Last night, Jerry Sandusky, a long-time Defensive Coordinator for Penn State’s football team, was convicted of 45 counts of abuse spanning ten victims and faces a sentence that could eclipse 400 years in prison. Karl Rominger and Joe Amendola, Sandusky’s attorneys, are now claiming that they were “unprepared”.
Jerry Sandusky’s attorney Karl Rominger, on his WHP 580 Saturday radio show, said he and attorney Joe Amendola tried to get out of Sandusky’s case the morning of jury selection, not feeling adequately prepared.
Judge John Cleland denied the request, Rominger said.
Cleland had repeatedly denied requests for continuances and the trial approached. Sandusky’s attorney said they only had a few months to try to get through all the evidence — thousands of pages of documents — prosecutors acquired over the three-year grand jury investigation.
I do not doubt, based on various reports from the trial, that Sandusky’s attorneys were not well-prepared. All indications are that the prosecutors ran an excellent ship while the defense appeared to flounder. The problem with this excuse — and that’s precisely what it is — is that we’re not talking about speeding tickets or simple assault charges. It was clear from the initial filing of the 51 assorted counts of abuse that the state was playing for keeps.
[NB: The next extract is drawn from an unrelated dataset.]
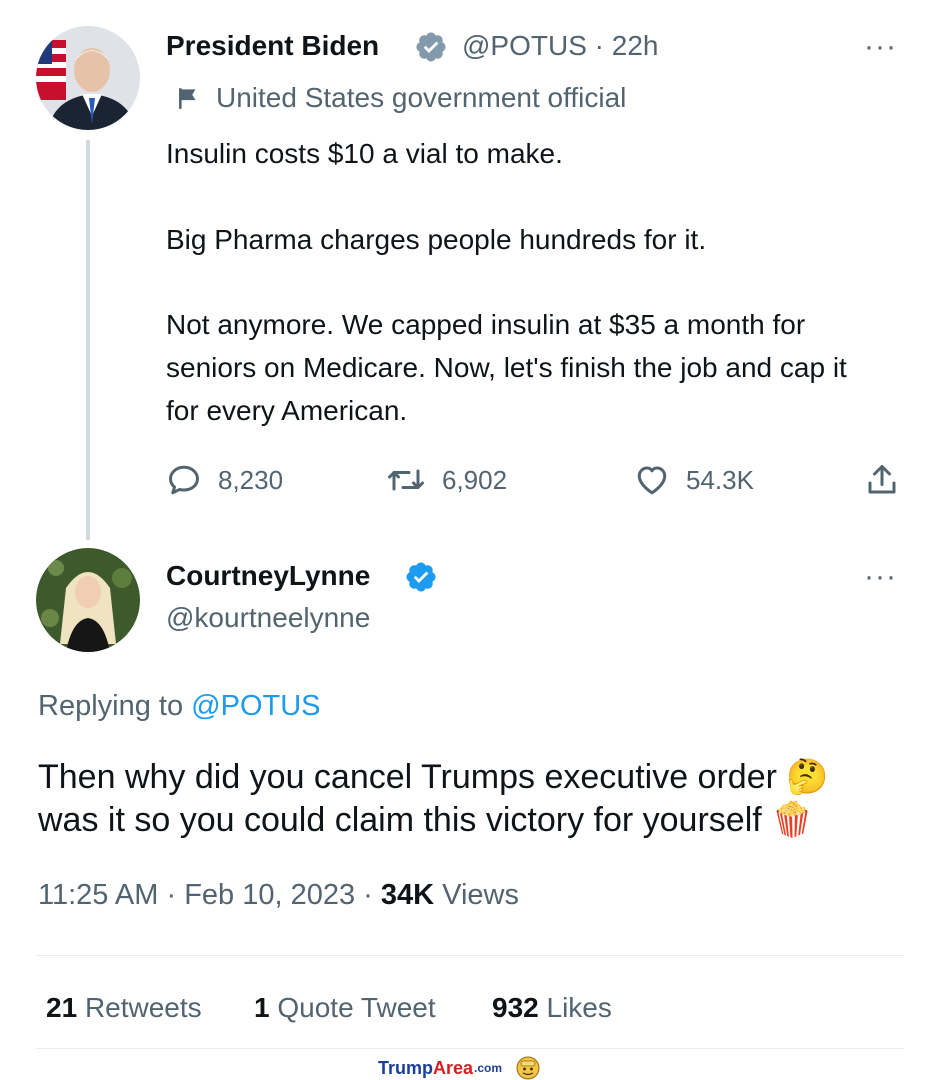 This screenshot has height=1080, width=940. Describe the element at coordinates (98, 895) in the screenshot. I see `tweet-time: 11:25 AM` at that location.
Why, then, if Amendola and Rominger knew they were falling behind, didn’t they call for backup? With Sandusky’s not-insubstantial wealth at their behest (and why on earth wouldn’t he use every penny of it to try to keep himself from rotting in jail?) they could have nearly hired an entire law firm of junior attorneys and paralegals to do trivial things like, say, read police reports.
“Sue Paterno’s name was only on that list because her name came up on one of the police reports, for no important reason whatsoever,” Rominger said. “We would have taken her off the list if we had actually had time to read the report where her name showed up.”
Given the court’s unwillingness to provide continuances, it seems that adding staff would have been a reasonable option, and given the number of out-of-work attorneys who would probably kill to have this case on their resume (to say nothing of having a job at all) it simply could not have been all that difficult to find willing participants.
I have no doubt that Rominger and Amendola were unprepared; what I can’t figure out is why on earth they’d advertise that fact in an interview as though it was anyone’s fault but their own.